Excerpt.
Content starts

House Passes $610.5B Defense Bill; Congress Combats Zika; Jobless Claims Drop
May 19, 2016
The House passes $610.5B National Defense Authorization Act diverging from White House rhetoric; Both chambers of Congress passed legislation setting aside $622.1M-$1.1B to combat the spread of the Zika virus in the U.S.; The Philly Fed Business Outlook Survey worsened in May, albeit slightly, as the headline index for manufacturing activity in the Southeast Pennsylvania region fell; New jobless claims dropped in the week ending May 14 as unemployment continued to prove volatile in the first decline in claims in a month.

Content ends

Return the entire news summary on the House defense bill, Zika funding, and jobless claims word for word. The records stand apart from the text and are unrelated to it.

Stored items:
Content starts

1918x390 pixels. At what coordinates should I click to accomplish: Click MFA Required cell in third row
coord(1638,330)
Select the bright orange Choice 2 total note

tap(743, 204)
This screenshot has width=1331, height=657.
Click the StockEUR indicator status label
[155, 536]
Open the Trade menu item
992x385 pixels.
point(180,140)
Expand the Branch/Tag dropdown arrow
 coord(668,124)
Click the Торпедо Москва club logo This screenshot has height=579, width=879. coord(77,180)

Content ends
Content starts

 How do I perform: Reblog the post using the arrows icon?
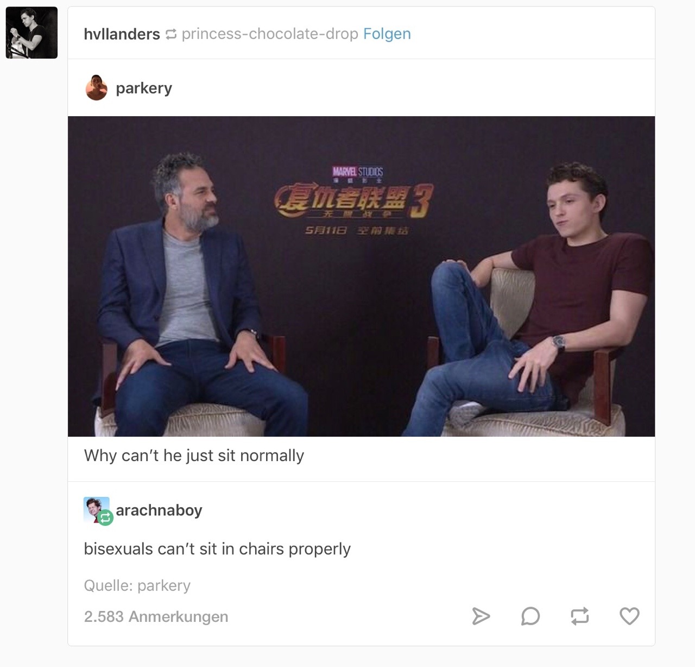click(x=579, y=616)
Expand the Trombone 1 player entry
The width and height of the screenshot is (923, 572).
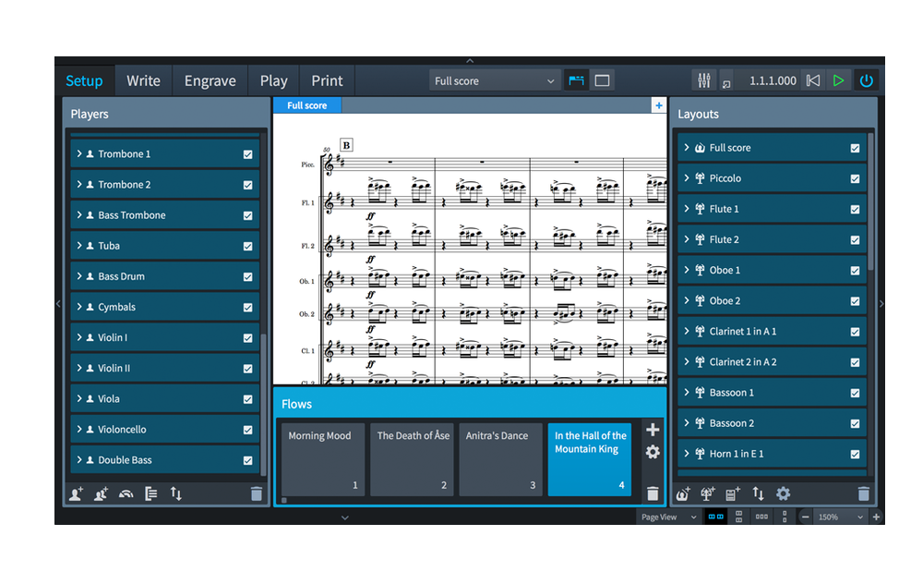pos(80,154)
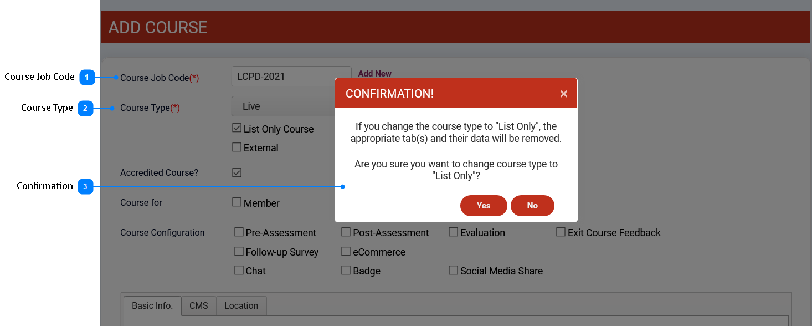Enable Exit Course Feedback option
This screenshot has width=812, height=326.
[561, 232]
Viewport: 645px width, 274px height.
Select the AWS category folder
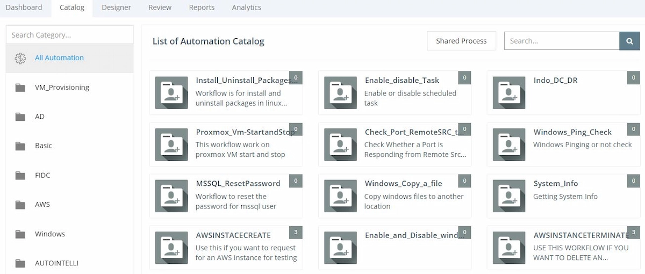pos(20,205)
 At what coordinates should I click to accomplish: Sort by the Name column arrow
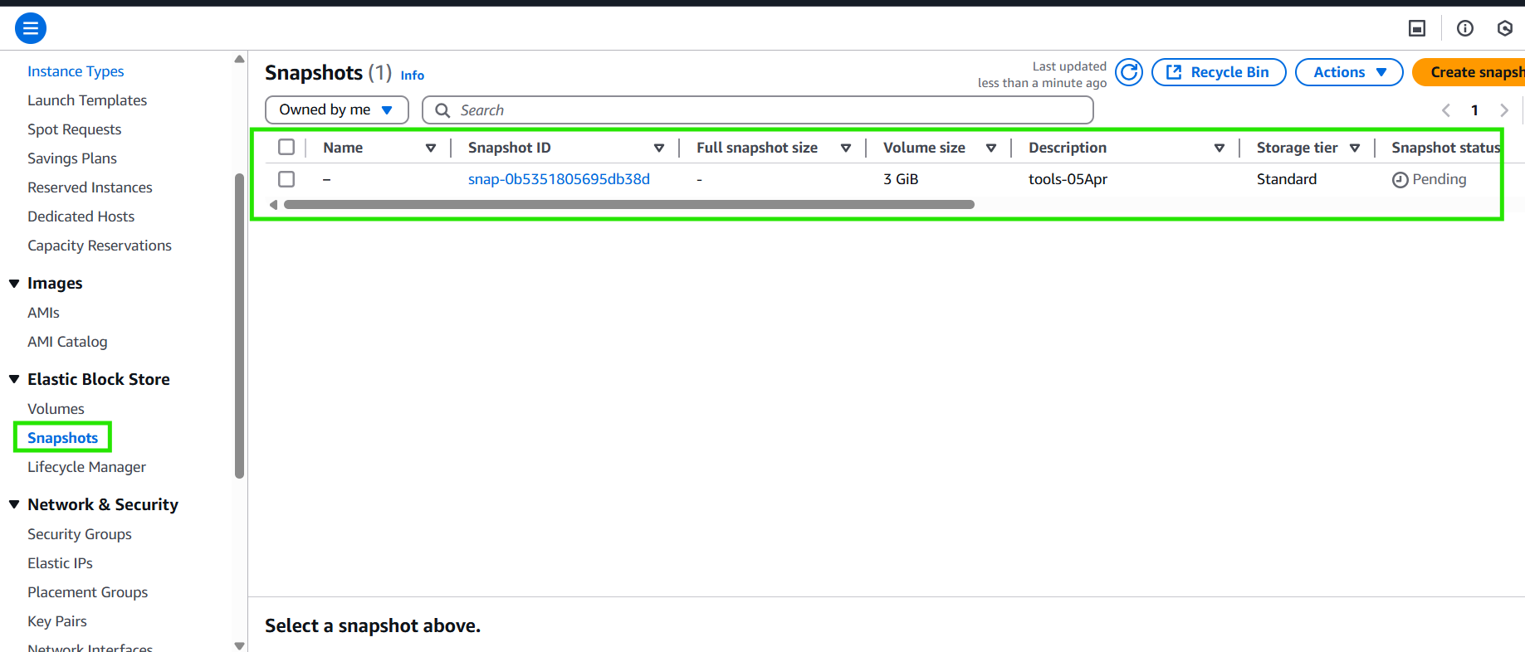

Content ends

Result.
House Passes $610.5B Defense Bill; Congress Combats Zika; Jobless Claims Drop
May 19, 2016
The House passes $610.5B National Defense Authorization Act diverging from White House rhetoric; Both chambers of Congress passed legislation setting aside $622.1M-$1.1B to combat the spread of the Zika virus in the U.S.; The Philly Fed Business Outlook Survey worsened in May, albeit slightly, as the headline index for manufacturing activity in the Southeast Pennsylvania region fell; New jobless claims dropped in the week ending May 14 as unemployment continued to prove volatile in the first decline in claims in a month.